Una festa trasformata in dramma
Era un sabato di maggio, nel parcheggio di un centro commerciale a Marly-le-Roi, quando il rombo dei motori e l’odore di gomma bruciata hanno attirato decine di curiosi. Tra i veicoli, una Mercedes Classe E nera si è distinta, non per le sue prestazioni, ma per un epilogo drammatico.
Al volante c’era Nassim, 26 anni, deciso a celebrare contemporaneamente il suo compleanno e la nascita della figlia. Girava e rigirava, come se ogni curva fosse un brindisi alla sua nuova vita. Ma al ventesimo giro ha perso il controllo, travolgendo un ragazzo di appena 18 anni. L’impatto è stato violentissimo, catturato dalle telecamere di sorveglianza del parcheggio.
La fuga e il tentativo di coprire tutto
Invece di fermarsi, Nassim ha scelto la fuga. Non aveva patente né assicurazione, e l’unica spiegazione che ha saputo dare al suocero, proprietario della vettura, è stata un goffo: “Ho colpito un uccello”. Ma i video e le testimonianze hanno rapidamente smentito la bugia, consegnando il suo nome agli inquirenti.
Davanti al tribunale di Versailles
Pochi giorni dopo, Nassim si è trovato di fronte ai giudici del tribunale di Versailles. Ha cercato di minimizzare, parlando di “piccoli giri” e scaricando la colpa su presunti problemi tecnici della vettura. La presidente, però, con le immagini alla mano, ha interrotto ogni tentativo di giustificazione.

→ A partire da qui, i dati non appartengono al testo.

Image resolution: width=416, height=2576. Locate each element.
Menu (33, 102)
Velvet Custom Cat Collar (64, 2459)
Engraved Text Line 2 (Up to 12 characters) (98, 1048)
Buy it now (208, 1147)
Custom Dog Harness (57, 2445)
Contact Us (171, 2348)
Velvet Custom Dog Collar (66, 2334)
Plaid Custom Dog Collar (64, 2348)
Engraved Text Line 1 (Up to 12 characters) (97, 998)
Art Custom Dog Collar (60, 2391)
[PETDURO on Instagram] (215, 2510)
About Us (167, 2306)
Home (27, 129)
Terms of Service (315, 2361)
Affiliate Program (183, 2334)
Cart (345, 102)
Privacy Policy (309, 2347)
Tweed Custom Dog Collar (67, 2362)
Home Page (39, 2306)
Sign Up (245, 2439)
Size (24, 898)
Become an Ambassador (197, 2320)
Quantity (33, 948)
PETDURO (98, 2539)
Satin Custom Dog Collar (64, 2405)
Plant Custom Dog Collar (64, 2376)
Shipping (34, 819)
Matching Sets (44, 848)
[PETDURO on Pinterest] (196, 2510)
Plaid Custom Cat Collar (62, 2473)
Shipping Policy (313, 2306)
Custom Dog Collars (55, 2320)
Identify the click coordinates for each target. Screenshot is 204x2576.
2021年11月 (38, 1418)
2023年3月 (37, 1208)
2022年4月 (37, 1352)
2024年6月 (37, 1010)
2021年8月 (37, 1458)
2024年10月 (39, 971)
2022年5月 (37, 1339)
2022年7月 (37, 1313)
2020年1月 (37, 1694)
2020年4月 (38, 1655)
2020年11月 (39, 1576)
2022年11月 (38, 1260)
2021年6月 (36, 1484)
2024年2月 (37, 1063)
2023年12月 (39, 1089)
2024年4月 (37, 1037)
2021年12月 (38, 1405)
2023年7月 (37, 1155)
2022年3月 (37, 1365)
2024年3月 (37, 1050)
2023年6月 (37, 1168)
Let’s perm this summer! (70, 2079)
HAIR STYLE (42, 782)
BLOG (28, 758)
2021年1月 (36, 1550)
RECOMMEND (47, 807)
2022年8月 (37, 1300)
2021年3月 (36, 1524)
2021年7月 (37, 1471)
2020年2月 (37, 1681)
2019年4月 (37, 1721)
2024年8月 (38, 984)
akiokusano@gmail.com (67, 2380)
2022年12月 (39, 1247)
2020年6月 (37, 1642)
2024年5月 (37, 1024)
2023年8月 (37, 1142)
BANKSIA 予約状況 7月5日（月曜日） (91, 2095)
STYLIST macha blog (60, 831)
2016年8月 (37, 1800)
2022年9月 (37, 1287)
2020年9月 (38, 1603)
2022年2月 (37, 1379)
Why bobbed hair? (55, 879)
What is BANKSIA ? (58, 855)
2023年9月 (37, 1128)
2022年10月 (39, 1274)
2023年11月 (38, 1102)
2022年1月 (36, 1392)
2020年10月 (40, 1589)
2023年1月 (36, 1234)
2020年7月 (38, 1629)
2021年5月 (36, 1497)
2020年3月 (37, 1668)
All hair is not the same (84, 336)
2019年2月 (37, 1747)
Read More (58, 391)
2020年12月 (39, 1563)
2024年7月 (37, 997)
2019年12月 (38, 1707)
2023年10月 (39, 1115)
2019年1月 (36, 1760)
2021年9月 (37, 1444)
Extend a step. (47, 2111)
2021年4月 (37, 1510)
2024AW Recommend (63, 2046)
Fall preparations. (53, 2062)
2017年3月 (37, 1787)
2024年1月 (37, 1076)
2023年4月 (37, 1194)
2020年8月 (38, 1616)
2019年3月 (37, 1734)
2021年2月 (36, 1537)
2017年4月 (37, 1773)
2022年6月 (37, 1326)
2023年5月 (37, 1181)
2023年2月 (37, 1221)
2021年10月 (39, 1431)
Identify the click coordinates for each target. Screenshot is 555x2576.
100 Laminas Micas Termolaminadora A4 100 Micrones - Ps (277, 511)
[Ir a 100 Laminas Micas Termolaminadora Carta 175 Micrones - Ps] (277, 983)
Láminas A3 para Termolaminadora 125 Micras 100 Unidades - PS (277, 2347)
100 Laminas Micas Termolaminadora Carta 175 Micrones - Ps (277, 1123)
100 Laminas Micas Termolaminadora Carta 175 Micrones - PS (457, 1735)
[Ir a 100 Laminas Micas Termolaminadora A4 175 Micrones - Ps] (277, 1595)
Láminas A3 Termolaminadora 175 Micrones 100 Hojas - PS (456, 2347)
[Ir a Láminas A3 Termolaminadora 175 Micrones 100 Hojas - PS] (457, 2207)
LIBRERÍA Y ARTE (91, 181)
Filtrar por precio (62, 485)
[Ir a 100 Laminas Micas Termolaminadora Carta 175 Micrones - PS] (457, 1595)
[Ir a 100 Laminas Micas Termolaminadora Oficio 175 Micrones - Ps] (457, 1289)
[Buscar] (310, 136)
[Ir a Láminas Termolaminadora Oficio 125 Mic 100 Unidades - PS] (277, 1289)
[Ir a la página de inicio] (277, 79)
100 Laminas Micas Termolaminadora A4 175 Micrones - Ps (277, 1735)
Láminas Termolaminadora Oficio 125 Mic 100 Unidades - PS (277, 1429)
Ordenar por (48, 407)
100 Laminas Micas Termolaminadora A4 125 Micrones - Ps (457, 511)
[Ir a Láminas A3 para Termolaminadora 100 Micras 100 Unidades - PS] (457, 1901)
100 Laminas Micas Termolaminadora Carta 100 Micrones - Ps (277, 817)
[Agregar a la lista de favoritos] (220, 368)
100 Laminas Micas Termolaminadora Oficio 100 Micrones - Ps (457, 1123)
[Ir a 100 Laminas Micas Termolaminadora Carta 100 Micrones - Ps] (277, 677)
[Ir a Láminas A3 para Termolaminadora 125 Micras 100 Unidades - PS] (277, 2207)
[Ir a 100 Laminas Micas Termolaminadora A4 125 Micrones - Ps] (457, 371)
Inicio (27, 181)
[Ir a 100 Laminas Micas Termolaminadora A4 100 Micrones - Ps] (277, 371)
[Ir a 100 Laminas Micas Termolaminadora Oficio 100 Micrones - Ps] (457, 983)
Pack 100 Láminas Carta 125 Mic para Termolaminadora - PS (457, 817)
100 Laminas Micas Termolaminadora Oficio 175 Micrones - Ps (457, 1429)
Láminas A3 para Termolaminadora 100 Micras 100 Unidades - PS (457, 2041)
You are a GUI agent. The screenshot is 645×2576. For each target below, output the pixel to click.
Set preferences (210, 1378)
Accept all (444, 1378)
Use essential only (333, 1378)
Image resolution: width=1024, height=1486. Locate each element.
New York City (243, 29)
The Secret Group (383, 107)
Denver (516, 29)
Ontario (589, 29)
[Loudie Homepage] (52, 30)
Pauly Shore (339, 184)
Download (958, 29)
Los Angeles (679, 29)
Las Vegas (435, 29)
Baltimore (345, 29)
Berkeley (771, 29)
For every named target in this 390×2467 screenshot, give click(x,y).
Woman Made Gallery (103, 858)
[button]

Come se non bastasse, il suo passato lo ha raggiunto in aula: qualche mese prima era stato fermato a Poissy con 200 grammi di resina di cannabis, bustine e una bilancia, segno evidente di traffico. Anche in quel caso le sue giustificazioni sono apparse deboli e poco credibili.
Una condanna inevitabile
Con un casellario giudiziario segnato da 15 precedenti, la posizione di Nassim era ormai compromessa. La procura ha richiesto 30 mesi di reclusione, di cui 12 con sospensione, lasciando il resto da scontare in carcere.
Per riassumere
Un giovane padre, animato dal desiderio di festeggiare due momenti di gioia, ha trasformato un parcheggio in una pista improvvisata. Il risultato? Un piéton ferito, una fuga codarda, menzogne smascherate e una condanna pesante. Una lezione amara che ricorda come l’incoscienza al volante possa distruggere vite in pochi secondi.